Socialists would realize the idea of the Poor Law, regarding that society as deadly sick in which the individual cannot find subsistence by industry, in the only way in which it can be realised: namely, by the organisation of production and the resumption of its necessary instruments. It is not so great a matter in their eyes that the perpetual toll of rent and interest deprives the workers of the wealth which their activities produce; nor is it the actual pressure of this heavy tribute that would force on the Social Revolution, if the system only left men the assurance of the comforts of tame beasts. It is the constant disquiet and uncertainty, the increasing frequency of industrial crises, that are the revolutionary preachers of our age; and it is the disappearance at the base and at the summit of society of the conditions of social morality, that rouses those whose mere material interests remain unaffected.

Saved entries
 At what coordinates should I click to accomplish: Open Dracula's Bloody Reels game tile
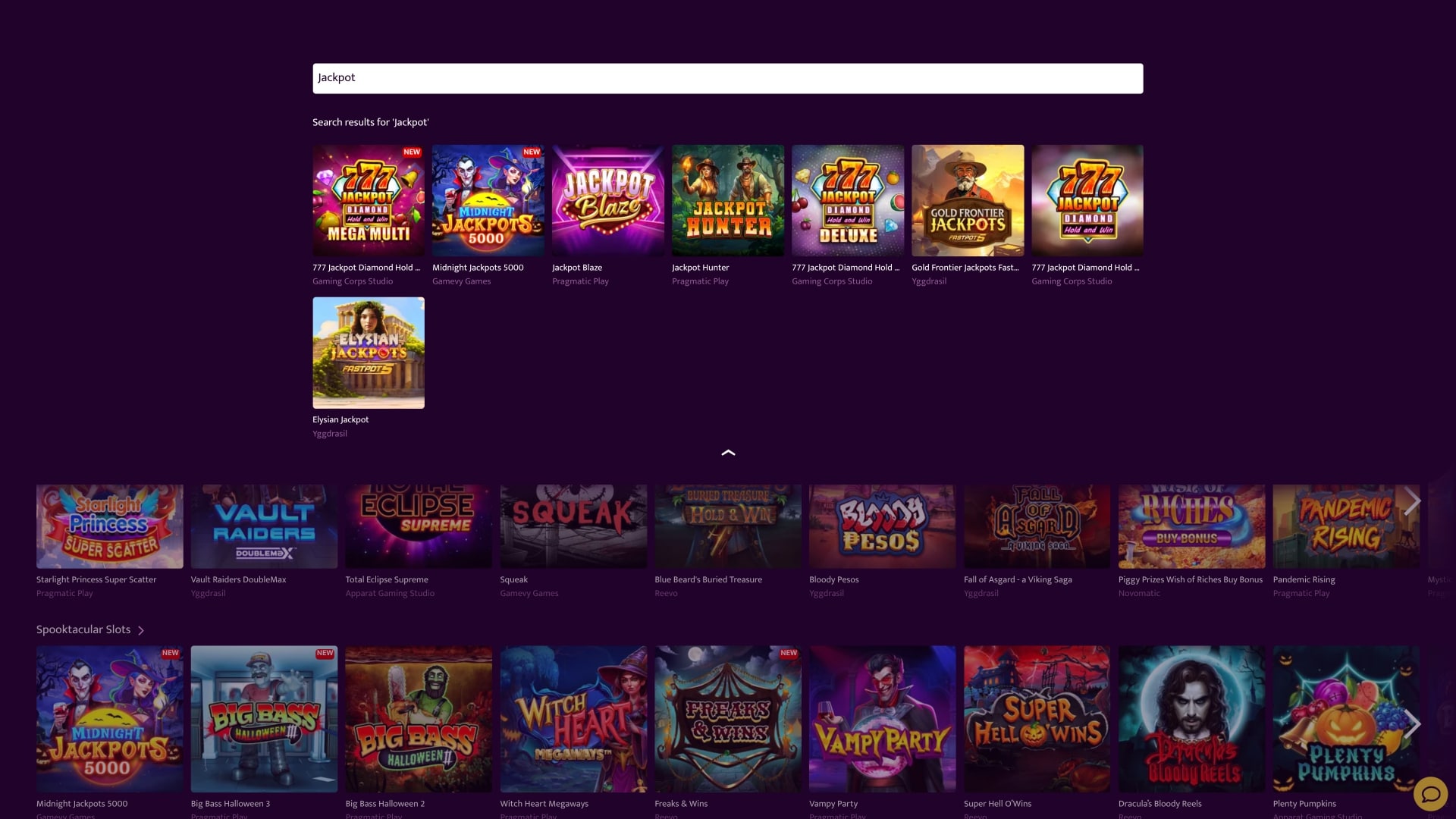point(1191,718)
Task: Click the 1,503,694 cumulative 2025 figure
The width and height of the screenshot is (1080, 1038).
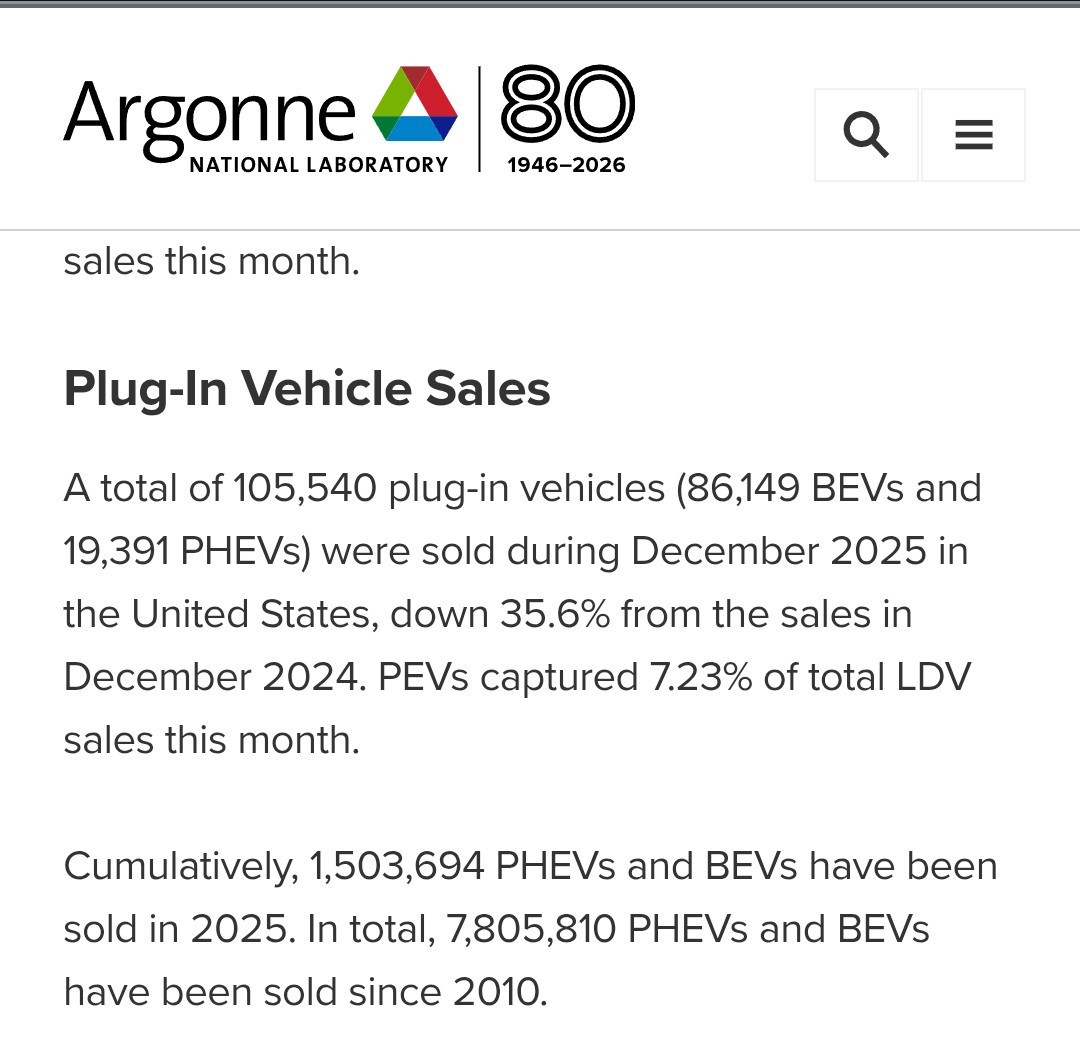Action: [x=398, y=866]
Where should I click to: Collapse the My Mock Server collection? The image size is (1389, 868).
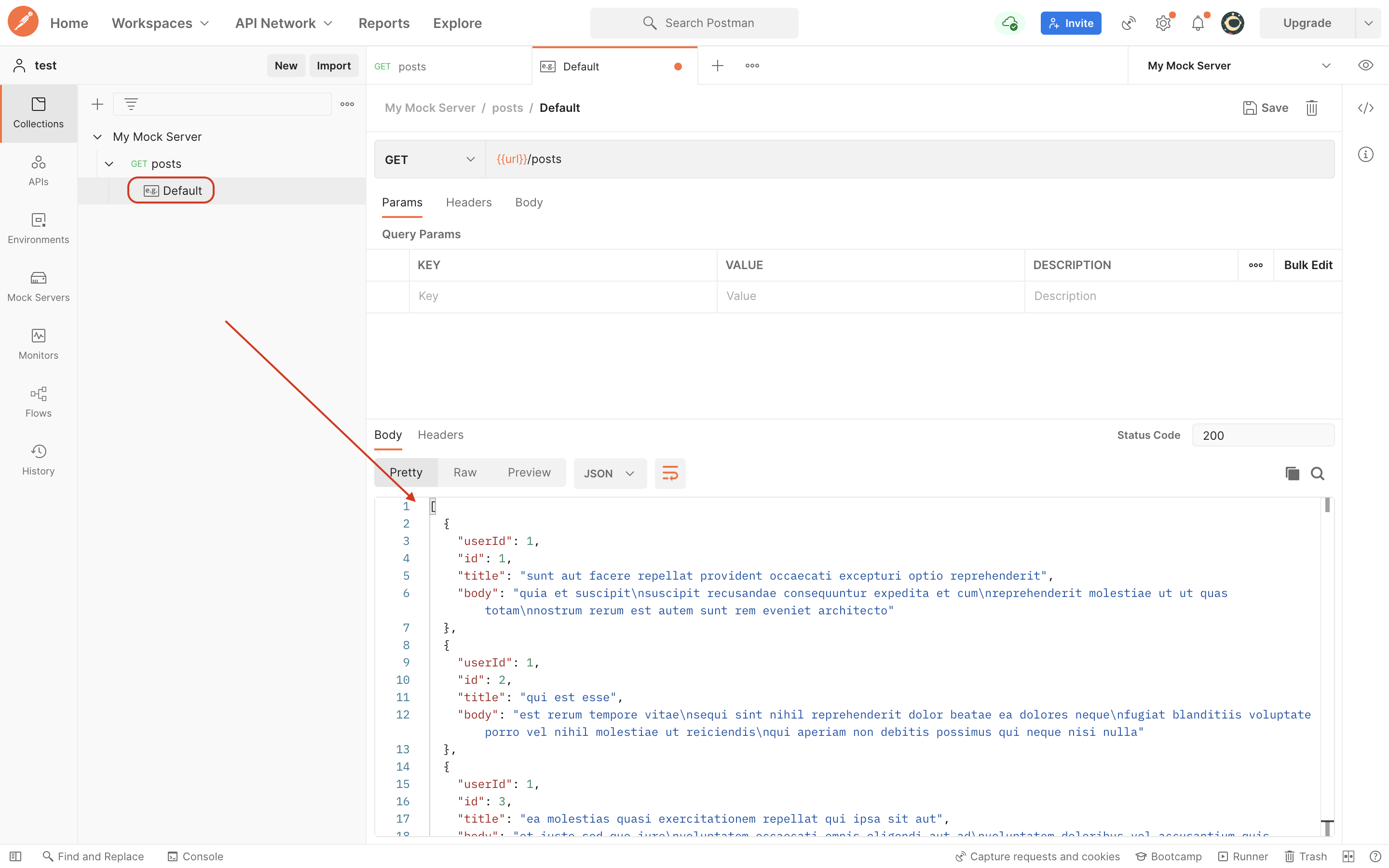[97, 136]
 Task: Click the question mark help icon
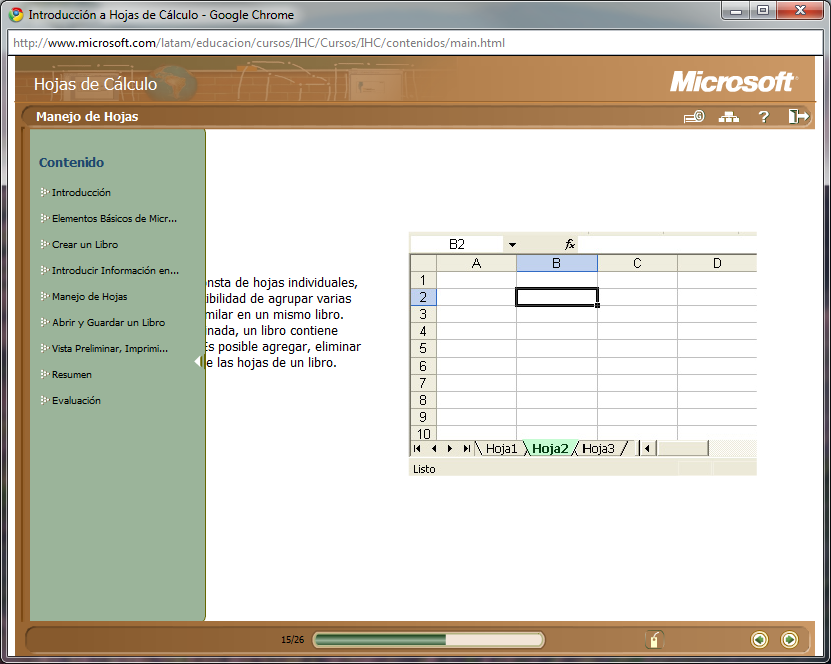click(763, 117)
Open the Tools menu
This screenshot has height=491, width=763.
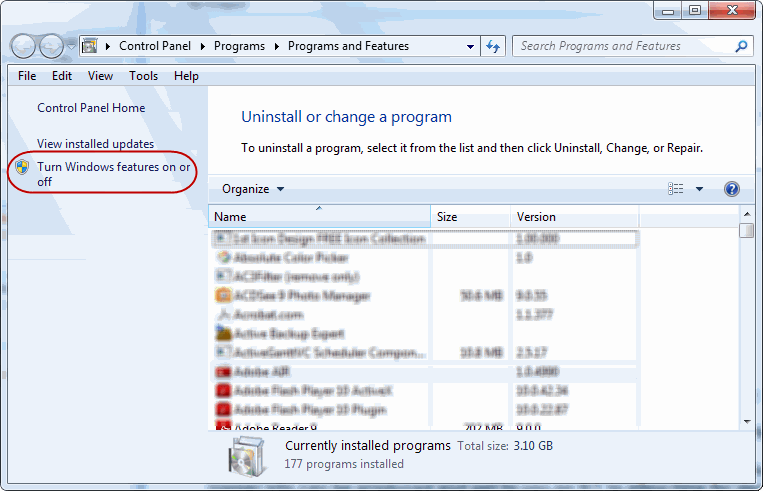(143, 76)
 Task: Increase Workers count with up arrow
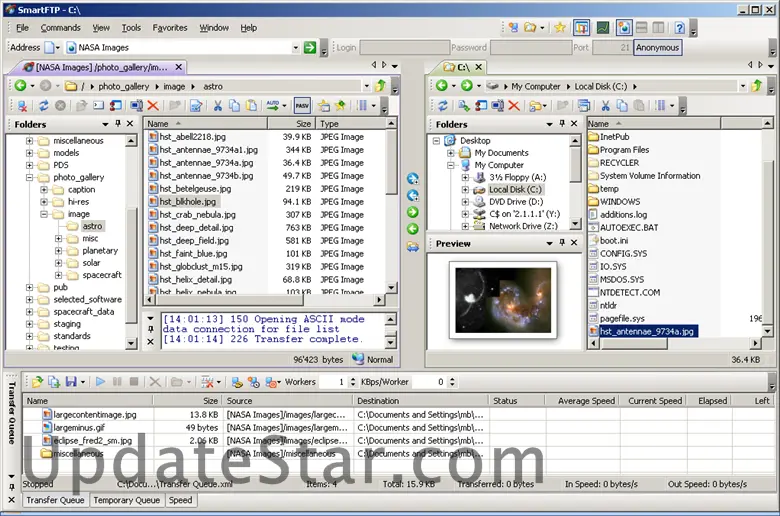pos(351,378)
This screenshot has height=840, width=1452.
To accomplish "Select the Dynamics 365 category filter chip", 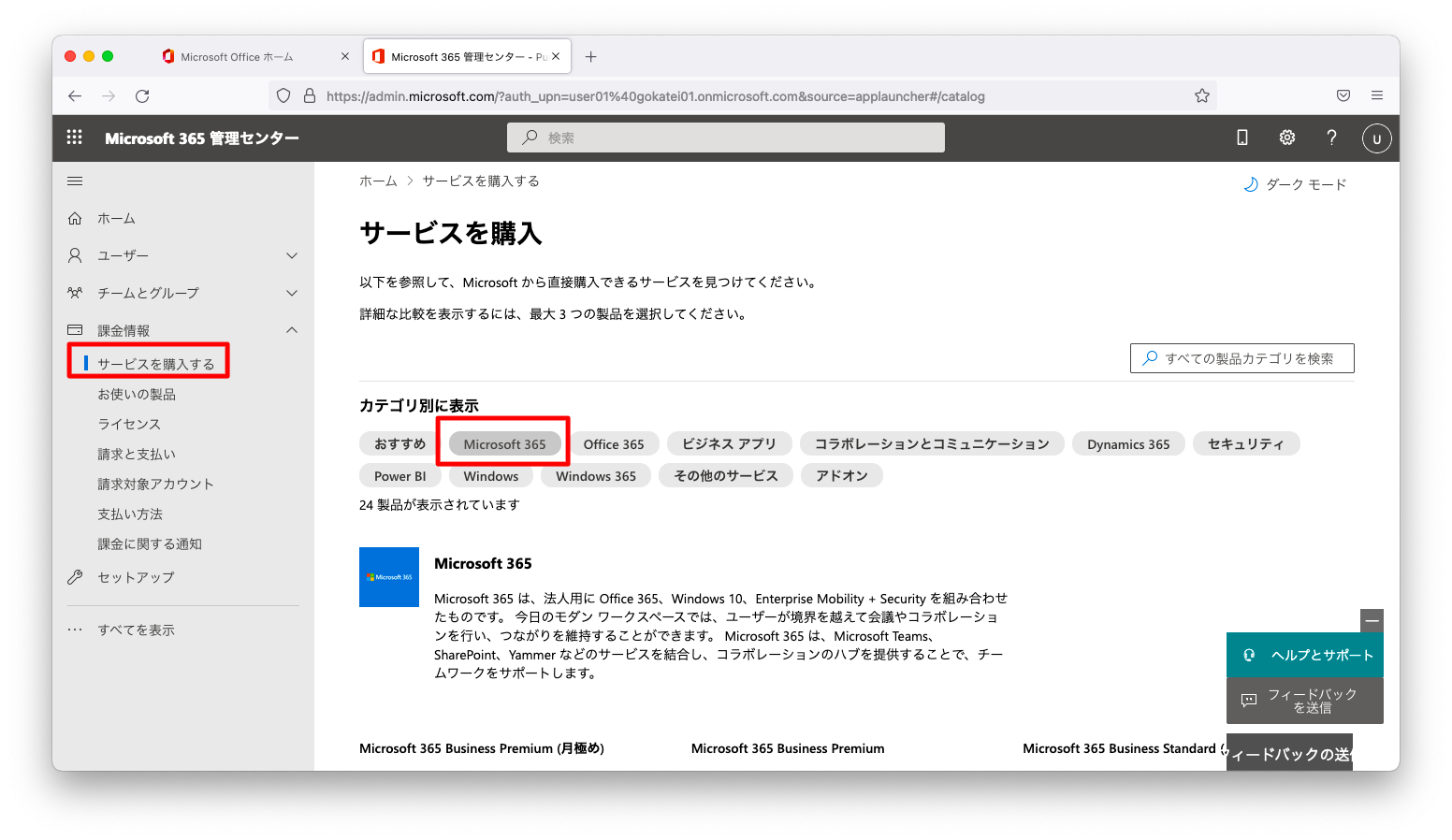I will pos(1128,443).
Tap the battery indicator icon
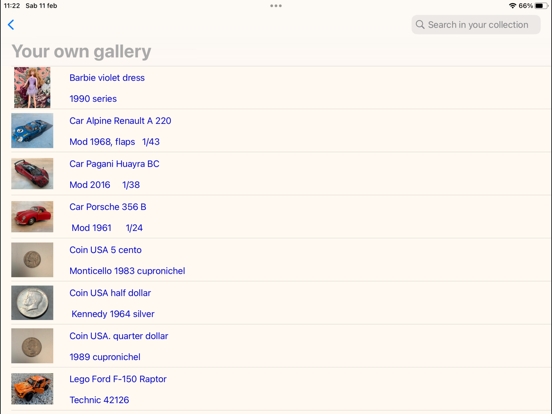The height and width of the screenshot is (414, 552). tap(541, 6)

TASK LIST:
(a) From the passage about socialism and the Poor Law, list each thing it names as the revolutionary preachers of our age, giving each as a separate item.
(b) Decide whether each statement agrees with the passage about socialism and the Poor Law. Answer yes or no and quote the words that decide it.
(i) Socialists would realize the idea of the Poor Law through the organization of production.
(ii) In the socialists' view, the chief matter is that rent and interest deprive the workers of the wealth they produce.
(iii) The disappearance of the conditions of social morality rouses people whose material interests are not affected.
(c) Write a continuation of the passage about socialism and the Poor Law, starting after its final sentence.
The saved entries have no connection to the passage about socialism and the Poor Law.

ANSWERS FOR THIS EXERCISE:
(a)
- Constant disquiet
- Uncertainty
- The increasing frequency of industrial crises

(b)
(i) Yes: "by the organisation of production and the resumption of its necessary instruments."
(ii) No: "It is not so great a matter in their eyes that the perpetual toll of rent and interest deprives the workers of the wealth which their activities produce."
(iii) Yes: "it is the disappearance at the base and at the summit of society of the conditions of social morality, that rouses those whose mere material interests remain unaffected."

(c)
But though it is not envy or resentment at this tribute that mostly moves us to our warfare, this tribute we must certainly resume if the ideal of the school is to effect its social purpose. For the ideal of the school implies, in the first place, leisure to learn: that is to say, the release of children from all non-educational labor until mind and physique have had a fair start and training, and the abolition of compulsion on the adult to work any more than the socially necessary stint. The actual expenditure on public education must also be considerably increased, at any rate until parents are more generally in a position to instruct their own children. But as soon as the mind has been trained to appreciate the inexhaustible interest and beauty of the world, and to distinguish good literature from bad, the remainder of education, granted leisure, is a comparatively inexpensive matter. Literature is become dirt-cheap; and all the other educational arts can be communally enjoyed. The schools of the adult are the journal and the library, social intercourse, fresh air, clean and beautiful cities, the joy of the fields, the museum, the art-gallery, the lecture-hall, the drama, and the opera; and only when these schools are free and accessible to all will the reproach of proletarian coarseness be done away.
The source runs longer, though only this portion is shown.